↓↓↓

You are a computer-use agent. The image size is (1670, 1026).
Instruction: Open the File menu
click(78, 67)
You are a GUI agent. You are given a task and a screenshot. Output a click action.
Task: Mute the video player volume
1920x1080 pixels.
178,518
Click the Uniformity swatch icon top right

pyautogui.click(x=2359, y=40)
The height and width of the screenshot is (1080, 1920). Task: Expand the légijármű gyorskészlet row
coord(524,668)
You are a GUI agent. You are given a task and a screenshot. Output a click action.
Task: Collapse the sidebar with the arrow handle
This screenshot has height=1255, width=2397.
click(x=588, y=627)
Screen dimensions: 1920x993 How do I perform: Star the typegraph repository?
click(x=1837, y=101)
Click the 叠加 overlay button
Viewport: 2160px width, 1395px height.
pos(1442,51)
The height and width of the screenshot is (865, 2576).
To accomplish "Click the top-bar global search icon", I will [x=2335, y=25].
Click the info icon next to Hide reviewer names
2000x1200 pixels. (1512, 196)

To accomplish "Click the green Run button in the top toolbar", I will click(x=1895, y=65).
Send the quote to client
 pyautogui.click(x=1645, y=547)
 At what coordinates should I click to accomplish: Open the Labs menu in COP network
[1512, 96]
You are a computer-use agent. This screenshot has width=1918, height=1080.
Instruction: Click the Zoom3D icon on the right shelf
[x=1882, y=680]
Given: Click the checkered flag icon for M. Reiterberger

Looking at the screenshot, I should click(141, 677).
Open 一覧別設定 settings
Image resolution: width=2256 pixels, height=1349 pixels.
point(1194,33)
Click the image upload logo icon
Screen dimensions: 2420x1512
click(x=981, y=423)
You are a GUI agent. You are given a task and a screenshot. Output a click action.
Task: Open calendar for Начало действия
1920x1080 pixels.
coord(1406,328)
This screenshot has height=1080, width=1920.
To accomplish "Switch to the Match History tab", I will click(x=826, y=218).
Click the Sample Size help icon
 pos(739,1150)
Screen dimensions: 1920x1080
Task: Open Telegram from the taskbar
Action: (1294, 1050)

↑↑↑

# Task prompt
Wherever the word "computer" appears in a line of the data, copy that line.

# Solved exercise
You are a computer-use agent. The image size is (1670, 1026).
You are a computer-use agent. This screenshot has width=1918, height=1080.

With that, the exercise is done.